The black box warnings for each drug listed below are directly from Medline:
Looking at the safety concerns for both medications - important differences emerge. First, the FDA recommends maximum doses for the citalopram not just for the a maximum dose for adults but in specific conditions including aging. Searching the FDA web site shows exactly 25 references for safety concerns of flecainide and none of them contain that level of information. Second, the citalopram warning shows a table of QTc interval changes by dose for both citalopram and escitalopram. There is no information in FDA documents (that I could find) for flecainide even though it is widely accepted that flecainide causes dose related changes in not just the QTc interval but also the QRS and PR intervals along with a host of additional effects on cardiac pacemakers and conduction. The overall tone of the release is that citalopram is a potentially cardiotoxic drug. Third, the ECG monitoring recommendations are not internally consistent. The absolute cut off of a QTc interval of 500 ms is highly unlikely - even in cases where the patient is taking 60 mg per day or more of citalopram. It is also unlikely that the QTc intervals in the citalopram warning will lead to a QTc interval of greater than 500 ms. This will result in tens of thousands of ECGs done because that is the only way that the QTc interval can be determined.

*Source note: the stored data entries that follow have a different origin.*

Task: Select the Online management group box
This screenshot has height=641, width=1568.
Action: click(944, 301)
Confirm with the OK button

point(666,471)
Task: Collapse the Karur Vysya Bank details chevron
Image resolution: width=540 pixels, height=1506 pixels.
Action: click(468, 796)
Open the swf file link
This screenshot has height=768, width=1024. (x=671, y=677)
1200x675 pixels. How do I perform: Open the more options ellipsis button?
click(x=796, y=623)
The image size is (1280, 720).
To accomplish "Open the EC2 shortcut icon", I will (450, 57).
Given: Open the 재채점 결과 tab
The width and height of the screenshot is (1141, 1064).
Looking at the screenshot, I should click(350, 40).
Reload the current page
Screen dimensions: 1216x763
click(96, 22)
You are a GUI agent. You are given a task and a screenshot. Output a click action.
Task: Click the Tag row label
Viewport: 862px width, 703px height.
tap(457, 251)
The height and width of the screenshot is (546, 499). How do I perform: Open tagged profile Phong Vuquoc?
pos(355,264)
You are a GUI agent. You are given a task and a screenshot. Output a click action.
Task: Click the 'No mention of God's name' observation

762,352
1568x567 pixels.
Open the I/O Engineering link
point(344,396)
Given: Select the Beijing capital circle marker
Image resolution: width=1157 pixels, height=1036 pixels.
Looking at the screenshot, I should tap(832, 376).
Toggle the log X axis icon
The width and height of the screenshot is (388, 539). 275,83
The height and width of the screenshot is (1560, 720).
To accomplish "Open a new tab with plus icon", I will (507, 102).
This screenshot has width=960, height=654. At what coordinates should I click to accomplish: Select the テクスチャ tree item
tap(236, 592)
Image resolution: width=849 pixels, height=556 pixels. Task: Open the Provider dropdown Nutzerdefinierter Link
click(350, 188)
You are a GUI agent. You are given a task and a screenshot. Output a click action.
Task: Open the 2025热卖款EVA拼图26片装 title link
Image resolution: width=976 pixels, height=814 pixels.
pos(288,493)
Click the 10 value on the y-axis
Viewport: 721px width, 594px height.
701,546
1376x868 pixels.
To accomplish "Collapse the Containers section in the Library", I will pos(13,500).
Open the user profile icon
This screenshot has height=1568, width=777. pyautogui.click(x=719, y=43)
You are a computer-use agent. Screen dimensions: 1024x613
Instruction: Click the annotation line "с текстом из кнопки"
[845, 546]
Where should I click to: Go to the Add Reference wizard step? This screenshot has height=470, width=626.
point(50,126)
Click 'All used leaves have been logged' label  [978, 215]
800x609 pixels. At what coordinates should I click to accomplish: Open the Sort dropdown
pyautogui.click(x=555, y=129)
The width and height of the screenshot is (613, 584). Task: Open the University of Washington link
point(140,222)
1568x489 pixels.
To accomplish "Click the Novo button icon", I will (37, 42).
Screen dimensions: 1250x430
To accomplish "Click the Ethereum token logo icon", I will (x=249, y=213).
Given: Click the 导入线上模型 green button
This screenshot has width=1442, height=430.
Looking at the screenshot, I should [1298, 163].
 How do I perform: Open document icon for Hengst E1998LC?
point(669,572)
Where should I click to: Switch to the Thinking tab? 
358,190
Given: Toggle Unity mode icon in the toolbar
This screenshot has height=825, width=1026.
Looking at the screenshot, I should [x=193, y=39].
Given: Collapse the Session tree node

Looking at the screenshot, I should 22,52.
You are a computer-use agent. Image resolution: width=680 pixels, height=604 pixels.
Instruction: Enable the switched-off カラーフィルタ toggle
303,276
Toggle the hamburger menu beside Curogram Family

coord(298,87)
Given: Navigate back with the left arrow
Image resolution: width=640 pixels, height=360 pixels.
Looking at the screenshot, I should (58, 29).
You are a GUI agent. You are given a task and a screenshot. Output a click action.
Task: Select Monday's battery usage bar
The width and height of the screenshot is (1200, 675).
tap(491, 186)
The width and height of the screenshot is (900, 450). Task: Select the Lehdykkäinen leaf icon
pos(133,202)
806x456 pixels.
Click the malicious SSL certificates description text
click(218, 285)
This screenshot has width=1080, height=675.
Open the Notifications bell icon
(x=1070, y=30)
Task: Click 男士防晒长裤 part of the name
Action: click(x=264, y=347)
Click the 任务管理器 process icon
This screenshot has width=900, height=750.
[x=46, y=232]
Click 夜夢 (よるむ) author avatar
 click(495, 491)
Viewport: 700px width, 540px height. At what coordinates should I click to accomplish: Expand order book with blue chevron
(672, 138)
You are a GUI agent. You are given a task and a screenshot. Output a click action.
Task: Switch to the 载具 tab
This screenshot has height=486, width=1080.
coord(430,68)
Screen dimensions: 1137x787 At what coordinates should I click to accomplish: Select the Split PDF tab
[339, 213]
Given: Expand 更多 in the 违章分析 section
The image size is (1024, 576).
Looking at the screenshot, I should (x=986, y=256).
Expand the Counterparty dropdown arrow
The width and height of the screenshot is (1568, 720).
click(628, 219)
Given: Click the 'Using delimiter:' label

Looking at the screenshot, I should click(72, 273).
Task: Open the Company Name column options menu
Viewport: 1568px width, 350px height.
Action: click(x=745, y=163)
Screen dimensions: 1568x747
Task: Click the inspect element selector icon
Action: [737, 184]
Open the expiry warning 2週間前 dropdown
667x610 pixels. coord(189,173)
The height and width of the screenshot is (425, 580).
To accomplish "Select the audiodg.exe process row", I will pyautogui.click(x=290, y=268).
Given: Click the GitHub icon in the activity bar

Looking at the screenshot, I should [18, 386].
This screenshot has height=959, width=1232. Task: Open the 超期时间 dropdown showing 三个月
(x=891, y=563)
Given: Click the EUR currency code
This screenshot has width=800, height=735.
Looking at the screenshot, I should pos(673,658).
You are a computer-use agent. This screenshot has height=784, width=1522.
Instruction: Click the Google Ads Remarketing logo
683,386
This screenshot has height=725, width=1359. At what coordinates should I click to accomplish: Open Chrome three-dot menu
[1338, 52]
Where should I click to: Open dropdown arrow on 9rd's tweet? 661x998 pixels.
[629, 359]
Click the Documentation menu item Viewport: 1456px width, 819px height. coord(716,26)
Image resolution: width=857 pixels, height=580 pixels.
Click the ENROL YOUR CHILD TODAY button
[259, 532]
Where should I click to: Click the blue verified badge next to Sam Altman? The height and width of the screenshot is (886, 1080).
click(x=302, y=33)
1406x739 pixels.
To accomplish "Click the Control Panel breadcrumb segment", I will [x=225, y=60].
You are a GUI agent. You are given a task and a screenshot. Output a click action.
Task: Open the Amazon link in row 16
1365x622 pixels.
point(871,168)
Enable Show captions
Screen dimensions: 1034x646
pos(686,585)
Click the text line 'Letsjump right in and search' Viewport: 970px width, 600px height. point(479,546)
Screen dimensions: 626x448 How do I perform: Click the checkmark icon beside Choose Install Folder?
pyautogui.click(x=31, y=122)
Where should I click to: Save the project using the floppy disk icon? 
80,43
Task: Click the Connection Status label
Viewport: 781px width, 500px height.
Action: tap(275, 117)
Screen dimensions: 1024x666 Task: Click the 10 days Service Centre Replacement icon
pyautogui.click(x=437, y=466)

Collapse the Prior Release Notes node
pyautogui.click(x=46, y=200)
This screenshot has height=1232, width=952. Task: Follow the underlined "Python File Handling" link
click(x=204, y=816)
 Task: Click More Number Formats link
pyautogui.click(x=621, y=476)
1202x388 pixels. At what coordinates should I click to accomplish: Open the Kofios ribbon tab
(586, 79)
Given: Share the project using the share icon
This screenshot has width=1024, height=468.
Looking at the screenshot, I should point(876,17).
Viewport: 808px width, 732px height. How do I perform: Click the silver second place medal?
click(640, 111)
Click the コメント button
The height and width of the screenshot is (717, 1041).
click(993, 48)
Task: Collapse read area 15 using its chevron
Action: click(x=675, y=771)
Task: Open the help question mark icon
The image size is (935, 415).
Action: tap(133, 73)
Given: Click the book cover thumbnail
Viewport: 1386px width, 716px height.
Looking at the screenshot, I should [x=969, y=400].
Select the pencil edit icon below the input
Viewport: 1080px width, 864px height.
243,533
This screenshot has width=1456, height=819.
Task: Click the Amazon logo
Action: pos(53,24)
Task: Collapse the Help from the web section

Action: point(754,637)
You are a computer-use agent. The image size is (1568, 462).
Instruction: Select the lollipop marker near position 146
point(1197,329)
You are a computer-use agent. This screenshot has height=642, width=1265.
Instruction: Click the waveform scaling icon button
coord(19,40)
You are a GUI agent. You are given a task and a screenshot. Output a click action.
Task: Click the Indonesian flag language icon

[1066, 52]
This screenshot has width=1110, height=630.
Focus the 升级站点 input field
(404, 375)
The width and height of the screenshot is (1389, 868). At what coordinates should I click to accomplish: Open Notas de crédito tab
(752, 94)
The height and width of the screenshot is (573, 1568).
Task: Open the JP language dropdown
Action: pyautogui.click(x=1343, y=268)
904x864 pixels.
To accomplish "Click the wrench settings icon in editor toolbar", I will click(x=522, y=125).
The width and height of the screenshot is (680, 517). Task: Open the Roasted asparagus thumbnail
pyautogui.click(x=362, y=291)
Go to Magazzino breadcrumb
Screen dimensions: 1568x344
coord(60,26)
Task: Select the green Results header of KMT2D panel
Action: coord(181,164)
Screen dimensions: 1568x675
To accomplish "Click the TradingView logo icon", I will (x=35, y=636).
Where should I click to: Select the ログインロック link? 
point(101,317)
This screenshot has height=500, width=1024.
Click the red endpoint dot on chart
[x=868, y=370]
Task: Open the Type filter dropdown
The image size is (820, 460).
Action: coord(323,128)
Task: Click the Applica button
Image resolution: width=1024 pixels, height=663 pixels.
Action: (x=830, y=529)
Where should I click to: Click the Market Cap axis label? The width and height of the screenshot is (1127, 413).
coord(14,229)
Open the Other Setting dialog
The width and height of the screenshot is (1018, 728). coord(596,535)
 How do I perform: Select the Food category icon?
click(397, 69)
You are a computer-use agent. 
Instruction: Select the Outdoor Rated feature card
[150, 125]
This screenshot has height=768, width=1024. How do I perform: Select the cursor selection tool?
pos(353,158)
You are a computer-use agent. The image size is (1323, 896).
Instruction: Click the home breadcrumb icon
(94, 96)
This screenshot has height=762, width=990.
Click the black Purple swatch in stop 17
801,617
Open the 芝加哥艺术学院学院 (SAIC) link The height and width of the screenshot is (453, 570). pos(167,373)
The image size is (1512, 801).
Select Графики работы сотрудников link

The black box warnings and the recently issued warning all considered, serious questions are raised relative to drugs with known cardiotoxicity and the whole issue of QTc warnings in all psychiatric drugs. Certainly nobody wants a rare severe complication as a result of a prescription medication but can it really be avoided? What good would ECG screening do? There have not been any trials to address that issue of whether all patients taking citalopram need baseline ECGs. All the patients taking flecainide have probably had multiple ECGs done that indicate a possible need for treatment but there is little guidance on the ECG issue. In many patients taking flecainide, patients get serial ECGs and they do exercise stress tests to rule out proarrhythmic effects. Are the same precautions needed for patients on citalopram?
Are the thresholds for treatment different given the fact that flecainide caused increased mortality during clinical trials and citalopram did not? There would be an argument that flecainide is used to treat life-threatening arrhythmias, but the other indication is for prevention of atrial fibrillation and atrial fibrillation is not a life threatening arrhythmia. With regard to the seriousness of the diagnosis, major depression carries a lifetime mortality of 10%. Finally, where is the table on the relationship between flecainide dose and QTc prolongation like we see for both citalopram and escitalopram? Is it possible that flecainide has more of an effect throughout the dosage range than citalopram?
These are serious questions given that I have already established that there is a significant bias in the media against psychiatry, psychiatrists and psychiatric medications. The most recent FDA warning has created a lot of anxiety for psychiatrists and any patient taking citalopram. The majority of those patients are being seen by primary care physicians.
If citalopram is that cardiotoxic, let's see the evidence and let's see how it compares to a medication with known cardiotoxicity. Let's have the same level of warning for both medications and some concrete ideas about what needs to be done to manage that risk.